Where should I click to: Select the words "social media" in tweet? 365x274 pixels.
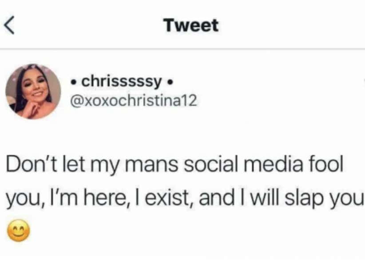(x=242, y=165)
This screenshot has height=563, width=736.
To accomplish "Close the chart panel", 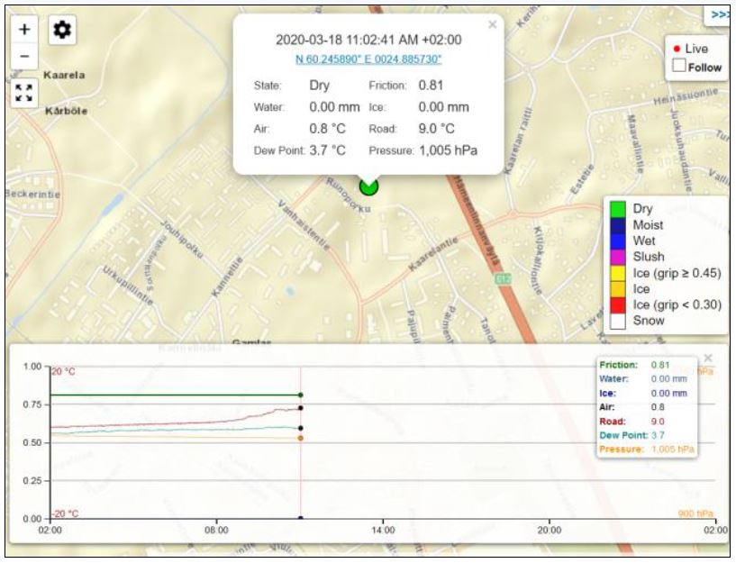I will tap(707, 358).
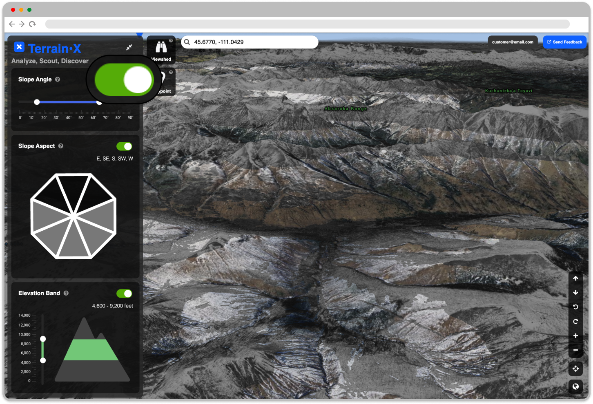Tilt the camera with the up arrow icon
The image size is (593, 404).
[575, 278]
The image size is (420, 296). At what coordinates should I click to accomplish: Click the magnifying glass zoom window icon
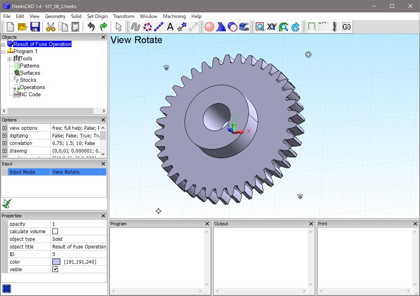click(x=260, y=27)
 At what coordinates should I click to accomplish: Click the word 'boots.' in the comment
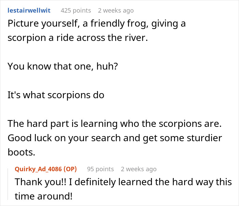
=-=-=-=-=
◆ Task
Take the line with "The image size is (420, 296)." as the first line and the last line of the records above as the final one; reproduce exactly the lines between them, both included, without pictures.

◆ Response
The image size is (420, 296). At what coordinates should I click to accomplish: Click the magnifying glass zoom window icon
click(x=260, y=27)
 At what coordinates should I click to accomplish: Click the word 'boots.' in the comment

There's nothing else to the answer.